El sonido no necesitaba gritar.
Llevaba el peso de la coordinación, no del mando —entretejido con el tipo de mana que tiraba del instinto, no de los oídos.
Lucavion se volvió hacia la voz sin urgencia. Pero la mirada de Valeria se demoró en él un momento más, buscando cualquier rastro de aquel desliz anterior.
No llegó ninguno.
Solo esa exasperante sonrisa. Aún suave. Aún distante.
«Dejó caer ese hilo a propósito».
Lo perseguiría más tarde.
El mayordomo estaba ahora cerca del estrado oriental, flanqueado por columnas gemelas de antorchas de llama plateada y escoltado por dos hechiceros del cuadro de logística —cada uno portando bastones ceremoniales grabados con el emblema de la Academia.
Su voz se elevó de nuevo, tranquila y practicada.
—Según la directiva del Director, el banquete concluye en los próximos diez minutos. Se pide a todos los estudiantes e invitados de honor que permanezcan en sus posiciones para las palabras de cierre del Director.
Una suave oleada de movimiento recorrió el salón de baile —nobles enderezándose en sus asientos, eruditos ajustando sus túnicas, y los ocasionales enviados de Loria tensándose ligeramente, volviendo a una postura de formación.
Lucavion los observaba a todos con la clase de curiosidad impasible que uno podría ofrecer a un tablero que se reposiciona después de una partida.
Valeria exhaló por la nariz, aflojando la tensión en su mandíbula —pero solo ligeramente.
Esto no había terminado.
—Más tarde —murmuró, lo suficientemente alto para que él la escuchara.
Lucavion inclinó la cabeza.
—No puedo esperar.
Entonces, el silencio regresó.
No incómodo.
Ceremonial.
Y a través de ese silencio, el aire cambió. Se dobló.
No con espectáculo, sino con reverencia.
El Director entró en la plataforma.
Verius Itharion no se deslizó. Llegó.
Sus pasos eran pausados. Ninguna capa ondeaba, ningún mana surgía teatralmente. Pero aun así, el espacio a su alrededor parecía doblarse en reconocimiento. Las arañas de luz arriba no vacilaron, pero las sombras debajo de ellas se suavizaron. La magia no destelló —respiró.
Estaba solo.
Sin heraldos. Sin asistentes. Solo una presencia solitaria en el centro de una reunión destinada a venerar el legado.

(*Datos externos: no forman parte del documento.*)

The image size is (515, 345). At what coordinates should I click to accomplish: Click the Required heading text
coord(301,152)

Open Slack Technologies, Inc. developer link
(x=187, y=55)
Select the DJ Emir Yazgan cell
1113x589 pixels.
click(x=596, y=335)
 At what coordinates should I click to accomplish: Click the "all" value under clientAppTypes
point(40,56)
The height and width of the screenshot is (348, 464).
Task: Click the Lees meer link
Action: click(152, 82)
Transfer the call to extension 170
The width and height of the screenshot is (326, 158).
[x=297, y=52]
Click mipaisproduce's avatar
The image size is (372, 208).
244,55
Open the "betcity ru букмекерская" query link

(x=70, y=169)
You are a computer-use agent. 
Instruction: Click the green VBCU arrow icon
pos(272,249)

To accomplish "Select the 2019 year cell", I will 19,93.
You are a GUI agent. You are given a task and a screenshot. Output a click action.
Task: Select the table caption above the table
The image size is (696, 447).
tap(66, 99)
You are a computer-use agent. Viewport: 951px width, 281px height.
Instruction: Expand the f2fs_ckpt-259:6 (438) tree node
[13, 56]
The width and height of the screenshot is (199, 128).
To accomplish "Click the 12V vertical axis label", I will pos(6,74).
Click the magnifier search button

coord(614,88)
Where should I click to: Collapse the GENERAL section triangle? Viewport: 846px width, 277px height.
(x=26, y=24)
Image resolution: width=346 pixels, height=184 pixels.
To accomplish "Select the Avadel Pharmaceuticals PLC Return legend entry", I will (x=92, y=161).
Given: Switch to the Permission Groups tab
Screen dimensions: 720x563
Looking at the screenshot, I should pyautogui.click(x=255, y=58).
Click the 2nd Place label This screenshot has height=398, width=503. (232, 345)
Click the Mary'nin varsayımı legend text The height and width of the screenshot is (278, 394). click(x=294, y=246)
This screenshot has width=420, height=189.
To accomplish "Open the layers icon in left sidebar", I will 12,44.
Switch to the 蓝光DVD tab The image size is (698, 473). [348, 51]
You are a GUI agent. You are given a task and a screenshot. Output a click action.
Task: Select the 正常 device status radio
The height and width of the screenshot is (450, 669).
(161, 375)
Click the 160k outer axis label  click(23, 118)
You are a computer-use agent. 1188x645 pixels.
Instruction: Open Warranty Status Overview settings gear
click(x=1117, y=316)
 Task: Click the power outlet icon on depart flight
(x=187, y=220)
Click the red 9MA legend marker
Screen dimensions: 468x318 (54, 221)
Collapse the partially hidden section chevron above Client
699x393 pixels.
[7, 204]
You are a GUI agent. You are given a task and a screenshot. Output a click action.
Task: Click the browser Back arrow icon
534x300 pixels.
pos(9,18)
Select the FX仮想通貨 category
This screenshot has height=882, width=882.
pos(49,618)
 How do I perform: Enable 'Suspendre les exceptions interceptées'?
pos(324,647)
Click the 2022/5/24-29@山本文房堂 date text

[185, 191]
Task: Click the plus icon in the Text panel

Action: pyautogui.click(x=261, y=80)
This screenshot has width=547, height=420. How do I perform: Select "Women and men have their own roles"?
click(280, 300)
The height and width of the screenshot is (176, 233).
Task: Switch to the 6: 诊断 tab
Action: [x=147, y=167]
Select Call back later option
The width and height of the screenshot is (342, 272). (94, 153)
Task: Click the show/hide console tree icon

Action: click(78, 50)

Levantó una mano —solo ligeramente.
Y la sala se aquietó.
No silenciada. Aquietada.
—Esta noche —dijo Verius, con voz baja y firme—, no fue simplemente un festín. Fue una presentación.
Ni una sola onda de disensión.
Ningún tintineo de cristal.
Ni siquiera el movimiento inquieto de cubiertos.
—Han visto a sus compañeros. Sus rivales. Sus aliados. Y sus desafíos.
Sus ojos se movieron —no dramáticamente, sino deliberadamente.
De la mesa de Lucien…
A la delegación de Loria…
Al grupo de Lucavion.
Y finalmente —a los balcones del personal arriba, donde los profesores permanecían en silenciosa vigilancia.
—Olvidarán partes de esta noche. El menú. La música. El ritmo de cada brindis.
Su tono no cambió. Pero había algo casi seco debajo.
—Pero les prometo…
Una pausa.
—Recordarán a quién observaron. Y quién los observó a ustedes.
Suave. Sin amenaza.
Pero varios nobles se movieron incómodos de todos modos.
Verius continuó.
—Esta Academia no existe para halagar linajes. Ni para preservarlos.
—Existe para quemar la debilidad del genio, y forjar a quienes lo superan en algo mayor.
La luz del fuego sobre sus túnicas pareció profundizarse.
O tal vez solo era el peso de sus palabras.
—Que empiece ahora.
Silencio.
Entonces —solo entonces— inclinó la cabeza.
—Bienvenidos, una vez más, a la Academia Imperial de Arcanis. Que su año sea… esclarecedor.